:: Task prompt ::
Return nothing except the lines from the one that contains "一般貨物自動車運送事業許可申請 (774, 2188)" through the end of the material below, each exactly as given.

:: Records provided ::
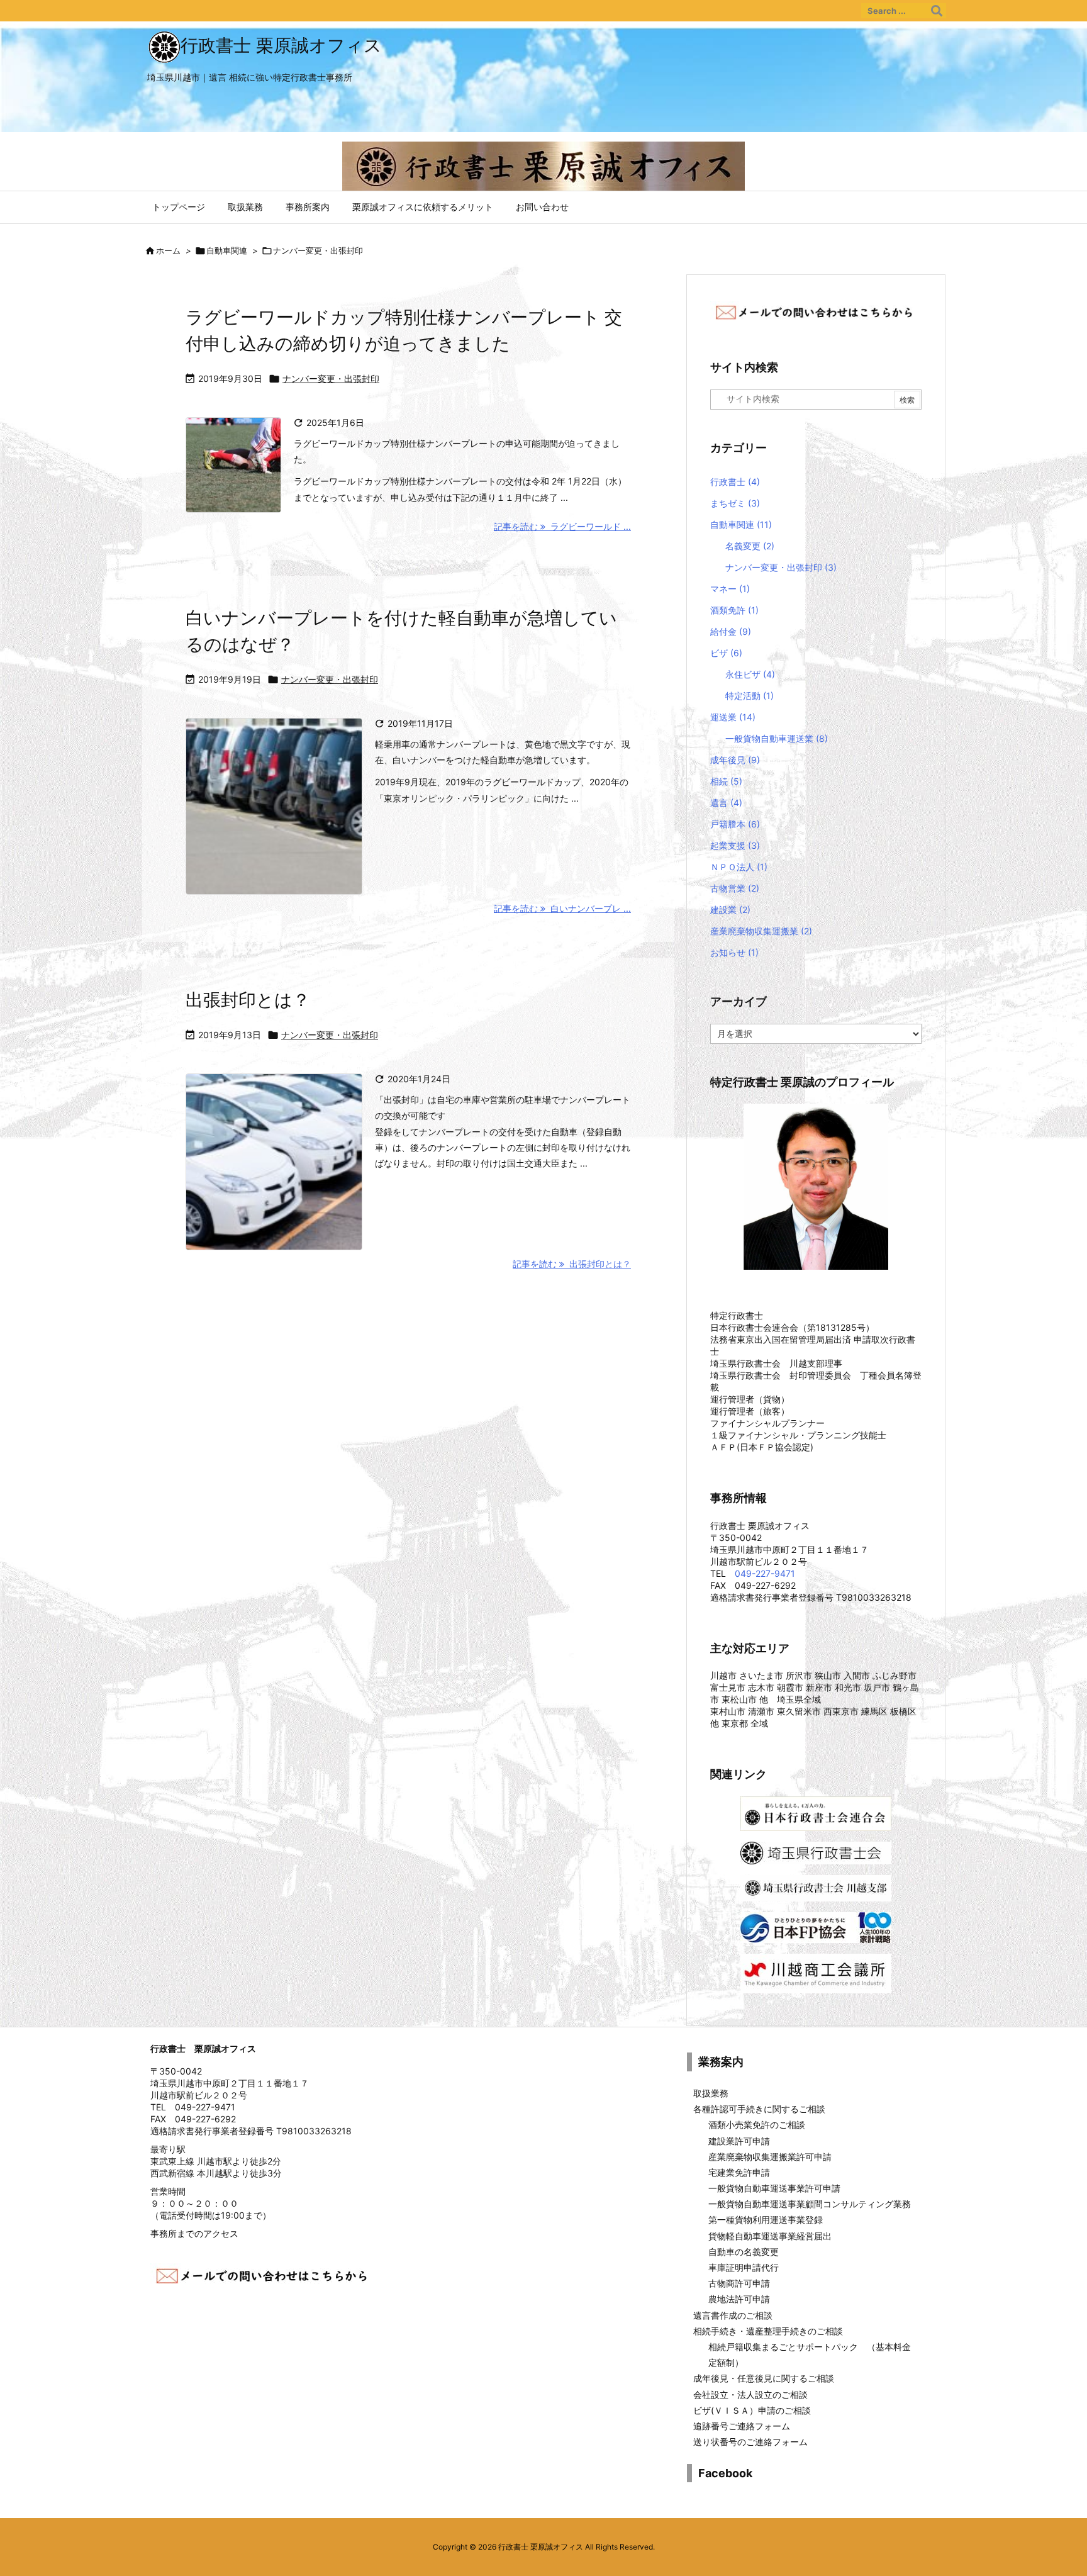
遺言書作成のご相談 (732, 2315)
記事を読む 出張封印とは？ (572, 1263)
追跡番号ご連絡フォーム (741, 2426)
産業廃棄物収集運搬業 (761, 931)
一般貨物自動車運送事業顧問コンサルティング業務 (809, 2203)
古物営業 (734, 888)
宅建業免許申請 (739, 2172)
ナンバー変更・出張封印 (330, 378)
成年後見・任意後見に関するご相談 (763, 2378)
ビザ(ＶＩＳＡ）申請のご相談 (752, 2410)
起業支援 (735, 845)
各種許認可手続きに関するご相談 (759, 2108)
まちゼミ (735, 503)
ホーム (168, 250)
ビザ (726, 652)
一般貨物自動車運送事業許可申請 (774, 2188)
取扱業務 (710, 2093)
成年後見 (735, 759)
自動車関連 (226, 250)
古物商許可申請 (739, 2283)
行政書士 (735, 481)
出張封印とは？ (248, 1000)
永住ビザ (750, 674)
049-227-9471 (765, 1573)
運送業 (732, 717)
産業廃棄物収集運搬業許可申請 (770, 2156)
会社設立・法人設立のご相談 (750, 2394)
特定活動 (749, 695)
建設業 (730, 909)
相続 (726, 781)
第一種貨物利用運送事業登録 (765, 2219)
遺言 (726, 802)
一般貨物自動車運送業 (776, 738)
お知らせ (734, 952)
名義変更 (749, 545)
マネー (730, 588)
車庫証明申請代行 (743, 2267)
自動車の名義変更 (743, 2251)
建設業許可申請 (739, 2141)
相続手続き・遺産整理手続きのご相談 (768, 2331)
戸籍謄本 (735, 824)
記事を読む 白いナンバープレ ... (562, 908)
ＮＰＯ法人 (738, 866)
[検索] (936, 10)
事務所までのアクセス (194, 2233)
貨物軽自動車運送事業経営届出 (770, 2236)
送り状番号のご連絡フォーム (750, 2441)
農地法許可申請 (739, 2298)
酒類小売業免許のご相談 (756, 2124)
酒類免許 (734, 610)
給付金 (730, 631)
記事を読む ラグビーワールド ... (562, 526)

:: Answer space ::
一般貨物自動車運送事業許可申請 (774, 2188)
取扱業務 (710, 2093)
成年後見 (735, 759)
自動車関連 (226, 250)
古物商許可申請 (739, 2283)
行政書士 (735, 481)
出張封印とは？ (248, 1000)
永住ビザ (750, 674)
049-227-9471 (765, 1573)
運送業 (732, 717)
産業廃棄物収集運搬業許可申請 (770, 2156)
会社設立・法人設立のご相談 (750, 2394)
特定活動 (749, 695)
建設業 (730, 909)
相続 (726, 781)
第一種貨物利用運送事業登録 (765, 2219)
遺言 (726, 802)
一般貨物自動車運送業 (776, 738)
お知らせ (734, 952)
名義変更 (749, 545)
マネー (730, 588)
車庫証明申請代行 (743, 2267)
自動車の名義変更 (743, 2251)
建設業許可申請 (739, 2141)
相続手続き・遺産整理手続きのご相談 (768, 2331)
戸籍謄本 (735, 824)
記事を読む 白いナンバープレ ... (562, 908)
ＮＰＯ法人 (738, 866)
[検索] (936, 10)
事務所までのアクセス (194, 2233)
貨物軽自動車運送事業経営届出 (770, 2236)
送り状番号のご連絡フォーム (750, 2441)
農地法許可申請 (739, 2298)
酒類小売業免許のご相談 (756, 2124)
酒類免許 (734, 610)
給付金 (730, 631)
記事を読む ラグビーワールド ... (562, 526)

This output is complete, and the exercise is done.